In addition to collaborations with the Monell Chemical Senses Center, the early years in the Smith Group led to the partnerships with Professor Paul Heiney in the Physics Department at Penn and colleagues in the Laboratory for Research on the Structure of Matter (LRSM) at Penn. At the outset, this collaboration led to the synthesis and physical characterization (utilizing low angle X-ray scattering) of several known discotic liquid crystals of interest to the Lehn Group in Paris.37

Later in the mid-to-late 1980s, materials science underwent a major paradigm shift, as the elusive and wondrous C60 or commonly called Buckminster Fullerene broadened the definition of the allotropes of carbon. A particularly exciting event was reported in 1990: C60 was rendered readily available and in useful amounts by the Kratschmer–Huffman electric arc method.38 Smith and collaborators at the LRSM seized upon the ready availability of C60 and were able to perform some of the first derivatizations of the fullerenes; importantly the full structural characterizations of the resulting epoxides and cyclopropanes of C60 and C70 were accomplished for the first time.39, 40 In addition, structural characterization studies with highly purified samples (99.5%) of C60 and C70 were explored in collaboration with LRSM colleagues employing synchrotron irradiation over a temperature range of 11–300 K, demonstrating that C60 indeed assumes a more ordered orientation (i.e., a phase transition) when cooled to low temperatures.41 Finally, a collaboration with Martin Saunders at Yale University demonstrated the utility of incarcerated helium atoms (i.e., 1–2%) inside the C60 and C70 molecules (Figure 8), made available by carrying out the Kratschmer–Huffman arc synthesis in the presence of 3He.42 Such 3He incarcerated systems permitted facile identification of the number of reaction products that result in fullerene derivatization reactions, given that 3He serves as a highly diagnostic NMR probe; specifically, each different fullerene 3He structure displays a unique singlet in the 3He NMR spectrum.42

Figure 8
figure 8

Helium-incarcerated fullerene derivatives prepared in the Smith Laboratory. Reprinted (adapted) with permission from Smith et al.42 Copyright 1994 American Chemical Society.

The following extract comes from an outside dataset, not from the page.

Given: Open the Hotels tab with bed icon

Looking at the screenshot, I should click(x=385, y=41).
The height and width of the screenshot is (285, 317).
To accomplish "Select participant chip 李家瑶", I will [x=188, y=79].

Collaborations With Colleagues Lead to the Design of Elegant Systems to Mimic Some of Nature’s Most Potent Architectures

Of all the collaborations the Smith Group has enjoyed, there has been none greater than the one that began in 1987, when Ralph Hirschmann retired from his position as the Senior Vice President, Chemistry at Merck Research Laboratories. Hirschmann, at age 65, was certainly not in the mood for retirement, and so proposed joining the Chemistry Department at Penn as a Research Professor, with the specific idea to collaborate with K. C. Nicolaou (then a faculty member at Penn) and Smith on problems of mutual interest. Two significant highlights of this collaboration were the development of novel peptide β-strand/β-sheet mimics,43 utilizing a pyrrolinone scaffold by the Smith Group, and monosaccharide-based mimics of the peptide β-turn,44 developed by the Nicolaou Group, both shown in Figure 9.

Figure 9
figure 9

Synthetic mimics of peptide β-strands and cyclic peptide β-turns developed through the Hirschmann–Nicoloau–Smith collaboration.

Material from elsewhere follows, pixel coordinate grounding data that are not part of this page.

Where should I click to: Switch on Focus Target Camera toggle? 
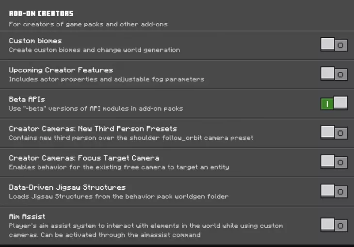click(x=334, y=162)
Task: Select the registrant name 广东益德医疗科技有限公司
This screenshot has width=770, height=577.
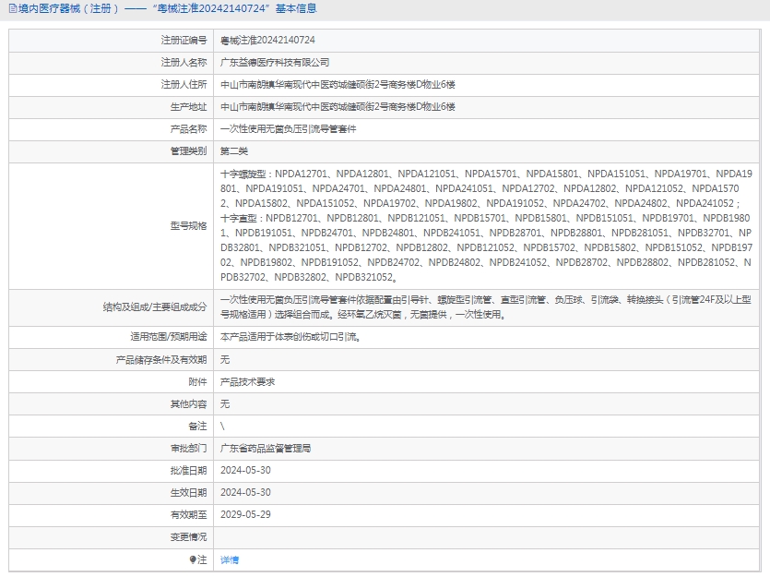Action: coord(275,63)
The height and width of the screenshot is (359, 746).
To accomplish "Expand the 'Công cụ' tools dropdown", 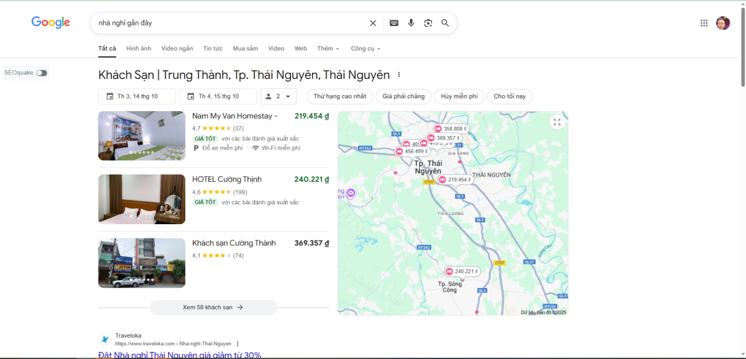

The pyrrolinone project ultimately led to a viable synthetic route to the synthesis of peptide analogs, later termed foldamers by Gellman,45 addressing a longstanding pharmacokinetics problem in medicinal chemistry: peptides are intriguing medicinal targets but have poor stability. Two parallel programs were initiated to exploit the polypyrrolinones, one directed at the design of peptidomimetic receptor agonists/antagonists,46 and the second focused on the development of protease inhibitors.47 For the peptide β-turn mimetic project, Nicolaou and coworkers chose d-glucose as a core structure, in light of its low cost, facile synthetic elaboration and three-dimensional trajectories of functional groups; analogs of somatostatin (and its truncated agonist peptide L-363,301) represented a key target.44 High levels of receptor affinity of selected analogs, along with the discovery that such peptidomimetics proved active against several chemically distinct receptors, led to the hypothesis that such modified monosaccharides could access multiple potential binding modes.44 It is with great fondness that the contributions of Ralph Hirschmann are remembered; he spent nearly two decades as a cherished collaborator and co-mentor of the Smith Group.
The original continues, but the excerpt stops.